The role of the hormone insulin is key to resolving these issues. In that sense, my ability precisely to measure and control my insulin usage, and to correlate that with my weight and my blood lipid profile, has proven to me beyond doubt that neither fat, saturated or unsaturated, nor protein causes us harm. It’s the carbohydrate, and the disproportionate quantity of insulin required to deal with it, that harms us. By us, I mean all of us and not simply the diabetic minority.
I have proven to myself that in dramatically reducing my consumption of carbohydrates, I have made a correspondingly dramatic reduction in my insulin requirements. This has equated to a return to my optimum body weight and to a blood lipid profile that very few nondiabetics could aspire to.
Unless I was an insulin dependant diabetic, I doubt I would have been able to make this clear association between insulin usage and physical health. In that sense, it’s a great privilege to be diabetic.
It’s fairly clear from my measurements that reducing my insulin usage, normalising my blood sugars and keeping them controlled has resulted in significant weight loss.

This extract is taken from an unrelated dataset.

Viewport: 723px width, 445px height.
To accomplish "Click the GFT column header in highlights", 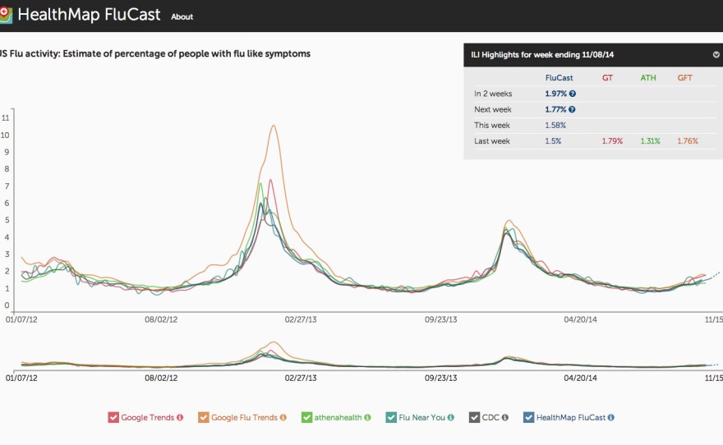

Not only that, but it has achieved the even harder task of maintaining that weight loss.
My self-experimentation has convinced me that we are privileged to live in an era when we not only have the treatments available to help us lead normal lives, but also that the tools at our disposal allow us an understanding of our dietary processes which is denied to the vast majority of ‘normal’ people.
I’ve come a long way since September 2000. The principles I have learned have rescued my health and given me the tools I need to lead a long, healthy active life, unencumbered by my diabetes. I have no diabetic complications at all, which may be unusual for someone who has had the condition for such a long time. My only regret is that the medical establishment is so entrenched in its own dietary dogma that it cannot or will not recognise the simple truths that could make such a difference to the lives and the health of so many.
My sincere wish is that the medical experts who offer advice to diabetics and non-diabetics alike will recognise the great benefits that a low carbohydrate lifestyle can bring and many more people may enjoy those benefits too.